The gang’s leader Octave Garnier suffered a similar fate, on May 14, 1912, Garnier and Rene Valet were cornered by the police in a Parisian suburb. Armed with Mausers and browning pistols they managed to hold off 50 detectives, hordes of police officers and a large number of Republican Guards and Zouaves for 6 hours. The building was then dynamited and Garnier was knocked unconscious by the blast and then executed. His last will and testament, found on his corpse read, “It’s for all these reasons that I rebelled, it’s because I didn’t want to live this life of present-day society, because I didn’t want to wait and maybe die before I’d lived, that I defended myself against the oppressors with all the means at my disposal.”

Perhaps it is just me, but I find these young men rather romantic, as I said before, in a grotesque way. However one must remember that life is never as clean as we ‘moral entrepreneurs’ want, or believe it to be. I believe the rebellion of the Bonnot Gang to be heroic in its own unique way. I believe their tactics to be wrong, but their vision, dreams and the sense of righteousness embodies the mind. However, we have to note that yes, their fight was an illegal one, hence they were illegalists, but the question here is; who makes the rules? Who benefits from them? Maybe the Bonnot Gang are too strong an example, too repulsive to us, timid modern men and women of equality and humane principles.

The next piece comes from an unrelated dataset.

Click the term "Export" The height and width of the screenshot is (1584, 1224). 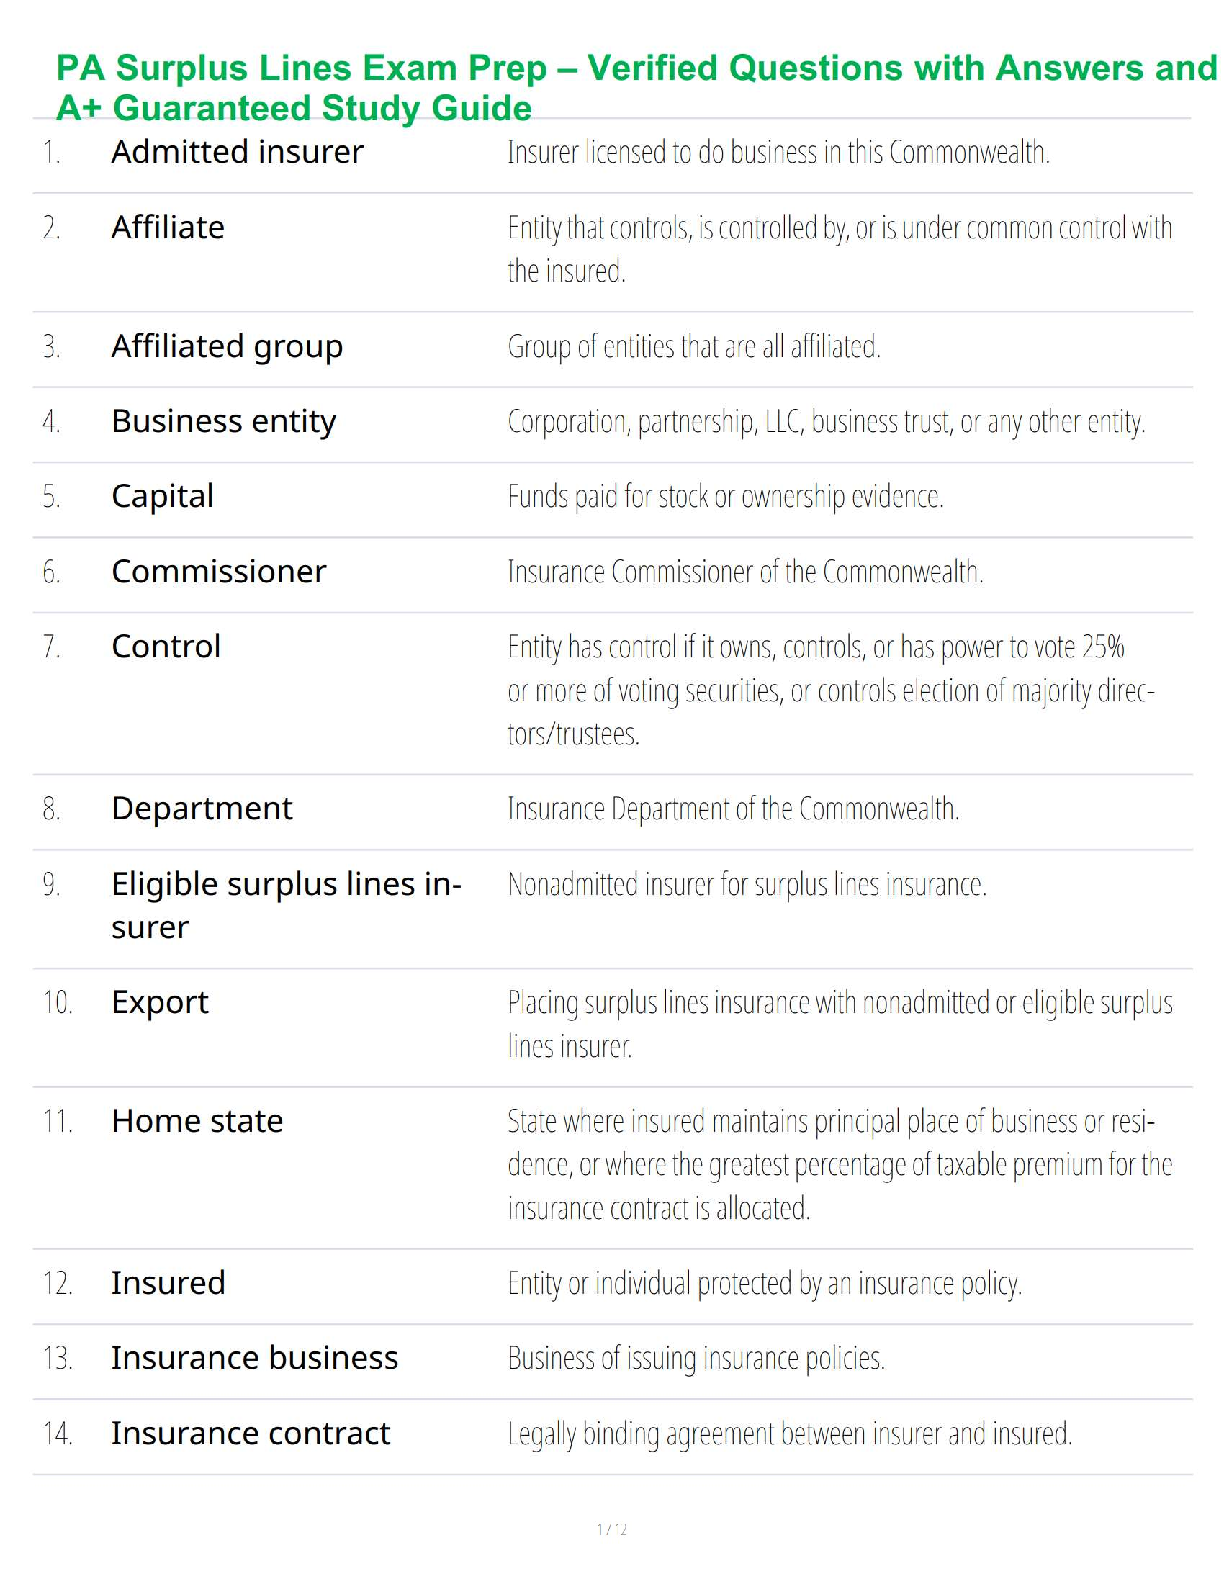[160, 1002]
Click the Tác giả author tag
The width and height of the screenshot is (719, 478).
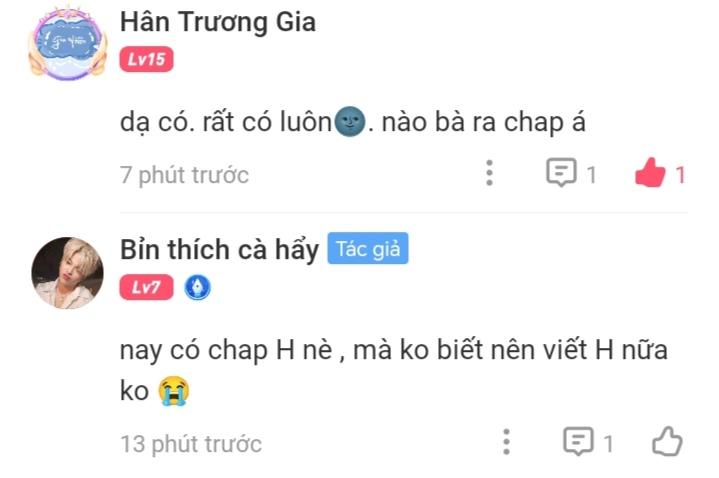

I conclude that it is the rebels nature, not to be understood, to be sidelined, treated as a ‘bad apple’. The message is, we must always question, who makes the laws? Who benefits from them? Why are they there? Do they perhaps disguise illegality? To put it to you plainly, my dear friends, if a man grows rich of another mans labour, and not rewarded for his labour, but rather sidelined. Is this just? Take for example, the average worker in Lille, in France in the mid-nineteenth century had a life-expectancy of 32. The inequalities may be less nowadays, but considering this, were the Bonnot Gang really ‘bad apples’? To cut the shit, I conclude, that there is no good, no evil, no distinct groups. As the two are so entwined, but we are taught they are separate. The Bourgoisie kept all the money from the poor and the law was against bank robbery, as it may cause harm. Here we have a wrong and a right. The Bonnot Gang murdered to free the banks of bourgeoisie control, to liberate the people of poverty, (as well as satisfying personal desires to rebel), here again we have a wrong, and a right.